Exercise description: Below is a block of entries; repeat exactly the lines starting at the line that contains "For every named target in this 480×2576" and ending at the line that contains "WMA (97, 1732)", both included.

-------- Material provided

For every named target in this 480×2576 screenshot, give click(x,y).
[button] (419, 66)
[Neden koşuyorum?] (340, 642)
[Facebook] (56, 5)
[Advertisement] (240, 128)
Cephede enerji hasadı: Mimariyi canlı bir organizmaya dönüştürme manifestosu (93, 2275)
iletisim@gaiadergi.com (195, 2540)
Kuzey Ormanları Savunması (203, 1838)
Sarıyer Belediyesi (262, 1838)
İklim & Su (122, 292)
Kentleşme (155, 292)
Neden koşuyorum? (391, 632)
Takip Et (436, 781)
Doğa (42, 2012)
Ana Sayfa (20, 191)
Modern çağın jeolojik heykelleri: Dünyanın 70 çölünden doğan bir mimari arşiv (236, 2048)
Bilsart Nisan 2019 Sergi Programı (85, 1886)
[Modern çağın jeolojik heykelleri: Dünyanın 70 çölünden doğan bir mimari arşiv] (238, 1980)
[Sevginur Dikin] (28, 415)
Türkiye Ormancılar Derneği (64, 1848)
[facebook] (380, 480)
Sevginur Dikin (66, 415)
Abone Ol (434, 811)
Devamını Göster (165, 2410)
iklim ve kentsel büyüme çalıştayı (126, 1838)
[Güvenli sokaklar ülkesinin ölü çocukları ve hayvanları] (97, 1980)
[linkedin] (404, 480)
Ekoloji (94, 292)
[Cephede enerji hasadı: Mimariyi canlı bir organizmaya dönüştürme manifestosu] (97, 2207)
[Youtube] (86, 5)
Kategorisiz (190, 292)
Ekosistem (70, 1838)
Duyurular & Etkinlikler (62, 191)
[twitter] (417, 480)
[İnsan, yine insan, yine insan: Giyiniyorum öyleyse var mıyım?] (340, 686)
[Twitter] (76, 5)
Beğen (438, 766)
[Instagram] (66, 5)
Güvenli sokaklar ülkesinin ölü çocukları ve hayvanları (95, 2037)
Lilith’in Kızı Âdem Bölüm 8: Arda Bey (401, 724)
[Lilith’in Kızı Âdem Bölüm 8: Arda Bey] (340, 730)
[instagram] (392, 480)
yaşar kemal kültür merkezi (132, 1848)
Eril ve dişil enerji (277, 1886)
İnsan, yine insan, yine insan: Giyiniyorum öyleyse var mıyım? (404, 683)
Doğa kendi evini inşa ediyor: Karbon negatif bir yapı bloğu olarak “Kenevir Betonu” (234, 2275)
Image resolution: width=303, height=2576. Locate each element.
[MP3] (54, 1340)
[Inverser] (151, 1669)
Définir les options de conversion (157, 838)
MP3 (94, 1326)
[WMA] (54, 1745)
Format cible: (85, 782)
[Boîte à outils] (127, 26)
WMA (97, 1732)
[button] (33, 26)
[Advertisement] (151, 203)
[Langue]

----------------
-------- Material provided

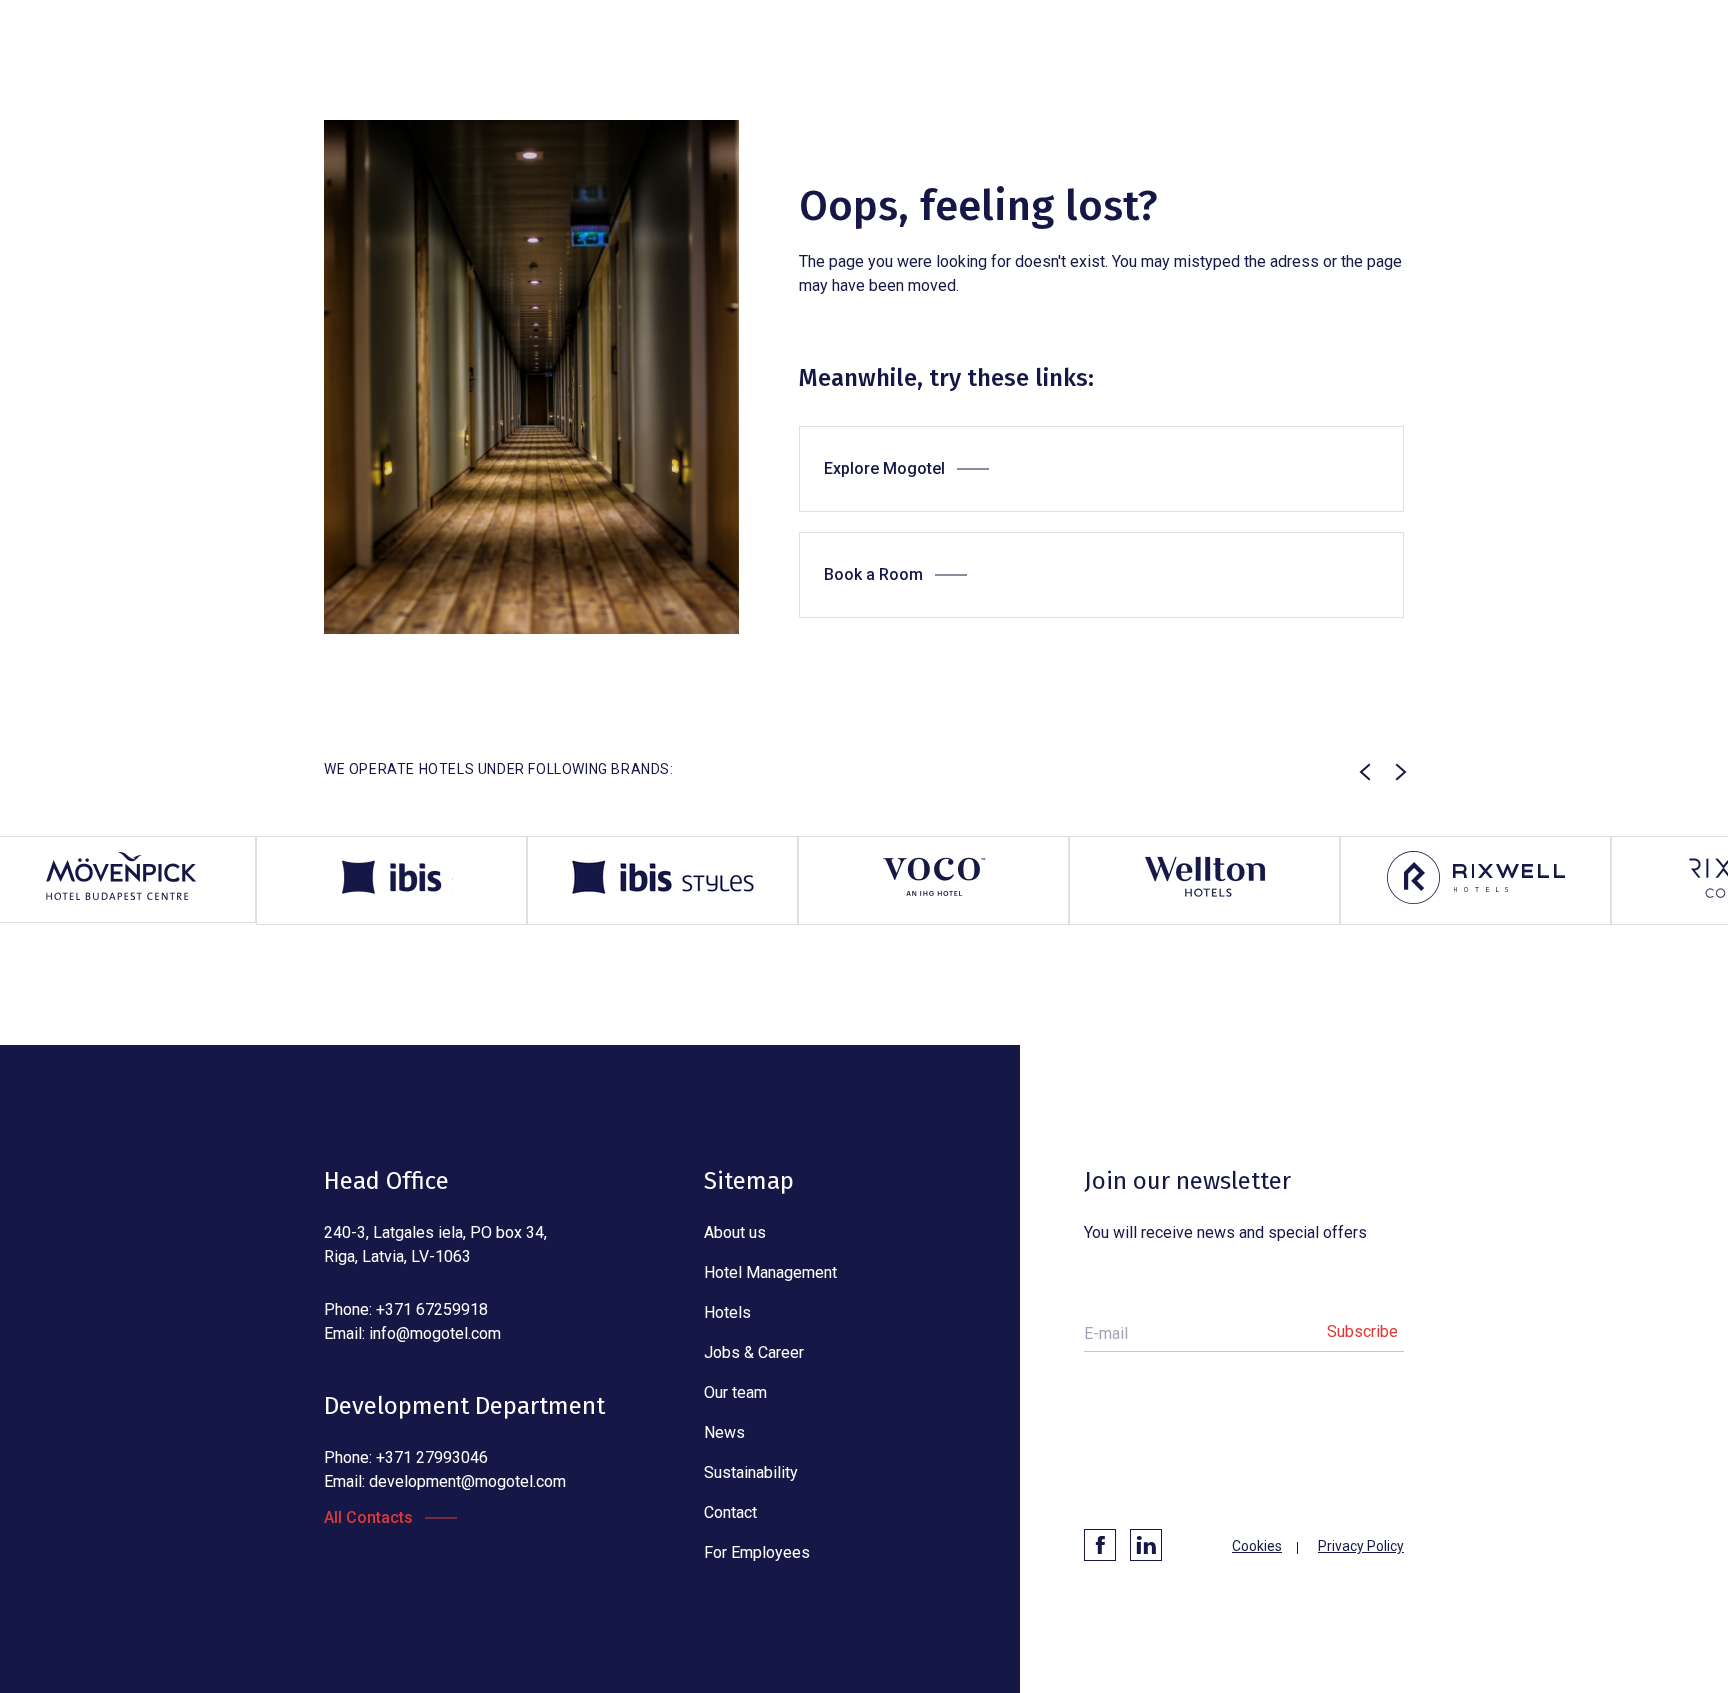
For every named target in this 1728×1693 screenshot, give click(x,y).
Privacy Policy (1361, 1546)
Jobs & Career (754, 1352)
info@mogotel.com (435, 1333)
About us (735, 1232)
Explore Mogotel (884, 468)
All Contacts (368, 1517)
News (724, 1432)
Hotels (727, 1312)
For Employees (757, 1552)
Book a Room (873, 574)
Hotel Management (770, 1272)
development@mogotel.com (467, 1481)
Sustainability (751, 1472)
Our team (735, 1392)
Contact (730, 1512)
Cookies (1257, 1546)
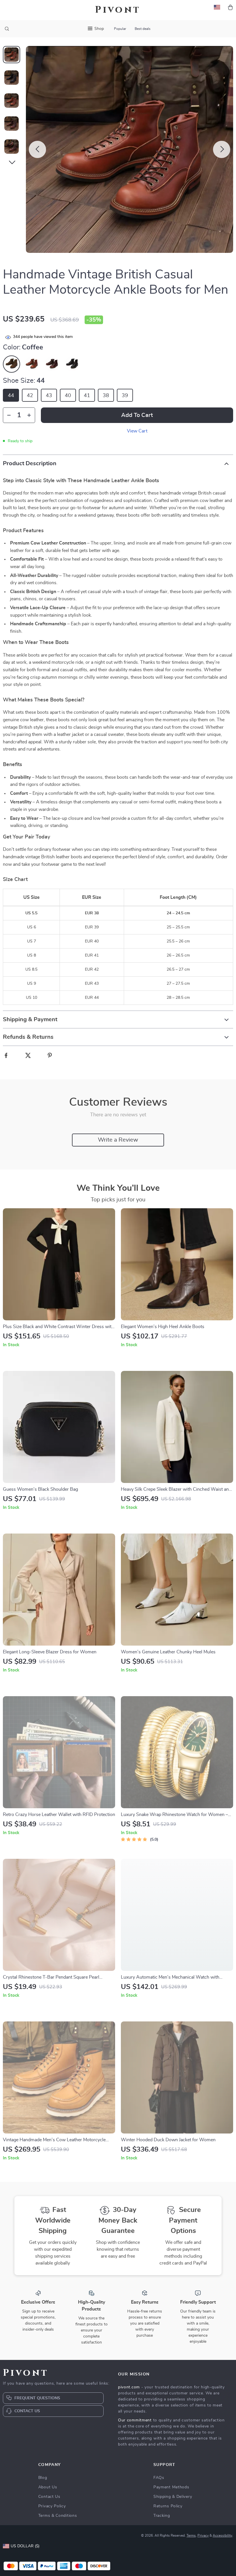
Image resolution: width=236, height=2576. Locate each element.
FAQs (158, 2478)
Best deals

----------------
-------- Material provided

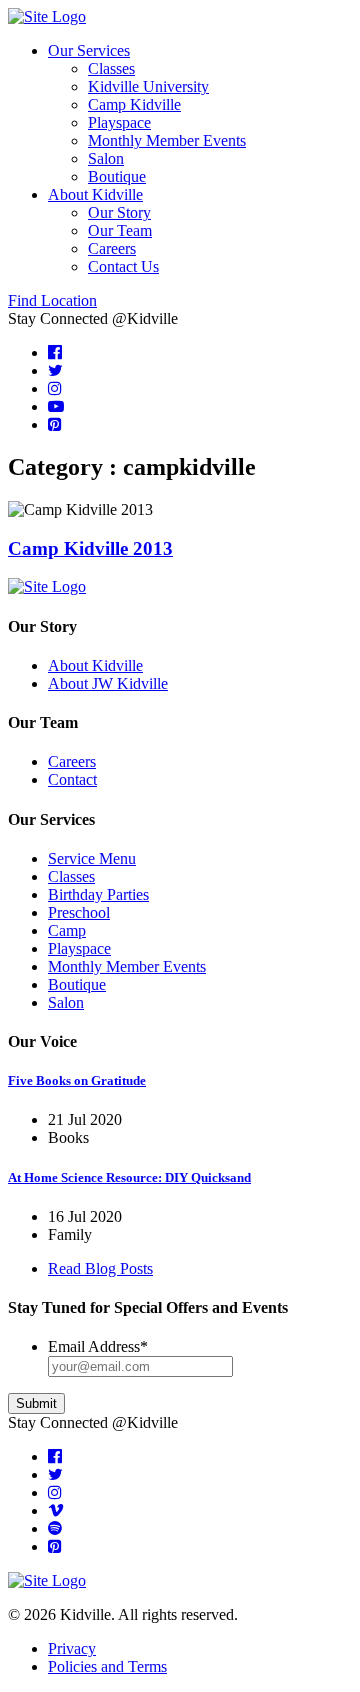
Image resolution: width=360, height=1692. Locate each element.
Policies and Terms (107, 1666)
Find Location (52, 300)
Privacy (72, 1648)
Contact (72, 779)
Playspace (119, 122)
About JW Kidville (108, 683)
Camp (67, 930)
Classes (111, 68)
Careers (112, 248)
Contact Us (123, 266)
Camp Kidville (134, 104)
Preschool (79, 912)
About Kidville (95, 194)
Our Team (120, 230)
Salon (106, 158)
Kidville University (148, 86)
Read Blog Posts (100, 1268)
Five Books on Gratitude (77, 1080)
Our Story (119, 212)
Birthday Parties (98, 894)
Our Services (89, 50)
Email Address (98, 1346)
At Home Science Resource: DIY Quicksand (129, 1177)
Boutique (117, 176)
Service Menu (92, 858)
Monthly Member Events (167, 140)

----------------

Solution for this exercise:
For every named target in this 480×2576 screenshot, give click(x,y).
[button] (419, 66)
[Neden koşuyorum?] (340, 642)
[Facebook] (56, 5)
[Advertisement] (240, 128)
Cephede enerji hasadı: Mimariyi canlı bir organizmaya dönüştürme manifestosu (93, 2275)
iletisim@gaiadergi.com (195, 2540)
Kuzey Ormanları Savunması (203, 1838)
Sarıyer Belediyesi (262, 1838)
İklim & Su (122, 292)
Kentleşme (155, 292)
Neden koşuyorum? (391, 632)
Takip Et (436, 781)
Doğa (42, 2012)
Ana Sayfa (20, 191)
Modern çağın jeolojik heykelleri: Dünyanın 70 çölünden doğan bir mimari arşiv (236, 2048)
Bilsart Nisan 2019 Sergi Programı (85, 1886)
[Modern çağın jeolojik heykelleri: Dünyanın 70 çölünden doğan bir mimari arşiv] (238, 1980)
[Sevginur Dikin] (28, 415)
Türkiye Ormancılar Derneği (64, 1848)
[facebook] (380, 480)
Sevginur Dikin (66, 415)
Abone Ol (434, 811)
Devamını Göster (165, 2410)
iklim ve kentsel büyüme çalıştayı (126, 1838)
[Güvenli sokaklar ülkesinin ölü çocukları ve hayvanları] (97, 1980)
[linkedin] (404, 480)
Ekoloji (94, 292)
[Cephede enerji hasadı: Mimariyi canlı bir organizmaya dönüştürme manifestosu] (97, 2207)
[Youtube] (86, 5)
Kategorisiz (190, 292)
Ekosistem (70, 1838)
Duyurular & Etkinlikler (62, 191)
[twitter] (417, 480)
[İnsan, yine insan, yine insan: Giyiniyorum öyleyse var mıyım?] (340, 686)
[Twitter] (76, 5)
Beğen (438, 766)
[Instagram] (66, 5)
Güvenli sokaklar ülkesinin ölü çocukları ve hayvanları (95, 2037)
Lilith’in Kızı Âdem Bölüm 8: Arda Bey (401, 724)
[Lilith’in Kızı Âdem Bölüm 8: Arda Bey] (340, 730)
[instagram] (392, 480)
yaşar kemal kültür merkezi (132, 1848)
Eril ve dişil enerji (277, 1886)
İnsan, yine insan, yine insan: Giyiniyorum öyleyse var mıyım? (404, 683)
Doğa kendi evini inşa ediyor: Karbon negatif bir yapı bloğu olarak “Kenevir Betonu” (234, 2275)
Image resolution: width=303, height=2576. Locate each element.
[MP3] (54, 1340)
[Inverser] (151, 1669)
Définir les options de conversion (157, 838)
MP3 (94, 1326)
[WMA] (54, 1745)
Format cible: (85, 782)
[Boîte à outils] (127, 26)
WMA (97, 1732)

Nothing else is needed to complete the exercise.